Here are several notes about the WindowFinalResult#buildTopology function:

  • To consume events, we create a SpecificAvroSerde based on the generated source code in part 3.

  • The serde used to produce aggregated result is a windowed serde. It will store the key but also the window start time.

  • Our custom timestamp extractor is added thank to the Consumed#withTimestampExtractor method.

Then we stream, selectKey and groupByKey and finally apply the Suppress operator.

The suppress operator will delete every intermediate change once the grace period is over. By doing so it will also emit the final result

Note: even after suppress operator applied, you will need the next event to advance the stream time and get your result.

7
Compile and run the Kafka Streams program

In a new terminal, use the run gradle task to start the main class LastWindowEvent.

./gradlew run

Note: this will apply the topic creation step and schema publication step before running the app.

Alternatively, you may also build a jar archive and run it with a java command.

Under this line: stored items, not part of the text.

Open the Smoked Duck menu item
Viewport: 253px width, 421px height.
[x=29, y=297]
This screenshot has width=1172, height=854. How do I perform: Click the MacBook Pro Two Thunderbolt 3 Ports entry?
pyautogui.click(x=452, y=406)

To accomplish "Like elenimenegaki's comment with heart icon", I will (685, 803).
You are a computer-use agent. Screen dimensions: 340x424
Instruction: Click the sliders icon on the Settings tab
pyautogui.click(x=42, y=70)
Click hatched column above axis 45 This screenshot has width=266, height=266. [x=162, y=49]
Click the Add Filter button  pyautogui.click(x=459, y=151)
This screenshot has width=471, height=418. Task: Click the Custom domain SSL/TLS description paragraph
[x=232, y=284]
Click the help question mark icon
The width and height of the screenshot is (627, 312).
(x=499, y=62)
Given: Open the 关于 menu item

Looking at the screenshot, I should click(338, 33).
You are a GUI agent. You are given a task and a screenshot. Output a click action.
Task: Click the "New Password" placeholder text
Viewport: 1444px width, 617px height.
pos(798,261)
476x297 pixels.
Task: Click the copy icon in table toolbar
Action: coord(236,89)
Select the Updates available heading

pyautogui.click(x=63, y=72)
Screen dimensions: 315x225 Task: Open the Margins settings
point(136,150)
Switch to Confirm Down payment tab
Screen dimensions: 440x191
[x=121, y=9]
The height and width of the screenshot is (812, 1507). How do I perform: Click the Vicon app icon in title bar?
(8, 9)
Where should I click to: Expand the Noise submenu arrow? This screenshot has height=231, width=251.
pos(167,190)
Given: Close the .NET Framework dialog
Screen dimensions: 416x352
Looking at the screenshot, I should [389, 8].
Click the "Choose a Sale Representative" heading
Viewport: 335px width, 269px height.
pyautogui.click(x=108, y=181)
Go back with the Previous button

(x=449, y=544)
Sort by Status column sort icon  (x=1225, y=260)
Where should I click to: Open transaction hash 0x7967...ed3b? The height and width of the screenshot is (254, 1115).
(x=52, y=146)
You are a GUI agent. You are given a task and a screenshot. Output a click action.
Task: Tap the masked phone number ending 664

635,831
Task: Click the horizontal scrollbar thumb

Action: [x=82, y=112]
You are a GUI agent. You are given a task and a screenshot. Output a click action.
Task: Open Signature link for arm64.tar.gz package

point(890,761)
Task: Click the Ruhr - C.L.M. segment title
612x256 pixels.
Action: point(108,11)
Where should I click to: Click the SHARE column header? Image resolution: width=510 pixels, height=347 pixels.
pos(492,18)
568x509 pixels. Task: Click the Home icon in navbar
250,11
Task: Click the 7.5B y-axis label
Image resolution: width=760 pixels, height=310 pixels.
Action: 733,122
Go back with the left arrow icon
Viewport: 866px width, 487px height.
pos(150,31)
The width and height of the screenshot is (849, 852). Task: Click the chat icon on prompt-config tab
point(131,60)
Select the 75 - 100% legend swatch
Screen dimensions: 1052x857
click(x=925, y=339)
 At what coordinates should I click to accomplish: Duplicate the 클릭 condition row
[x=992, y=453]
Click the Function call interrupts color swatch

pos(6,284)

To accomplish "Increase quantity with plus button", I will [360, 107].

If you do, don’t forget to create the topics first.

./gradlew shadowJar
java -cp build/libs/kstreams-window-final-result*.jar io.confluent.developer.helper.TopicCreation
java -cp build/libs/kstreams-window-final-result*.jar io.confluent.developer.helper.SchemaPublication
java -jar build/libs/kstreams-window-final-result*.jar #-Dconfig.file=./any-other-conf-file.properties
# OR
# APP_ID=LOCAL_DEV_APP_ID java -jar build/libs/kstreams-window-final-result*.jar

8
Produce events to the input topic

Now we want to send sensor events in a more convenient way to focus on our aggregation result.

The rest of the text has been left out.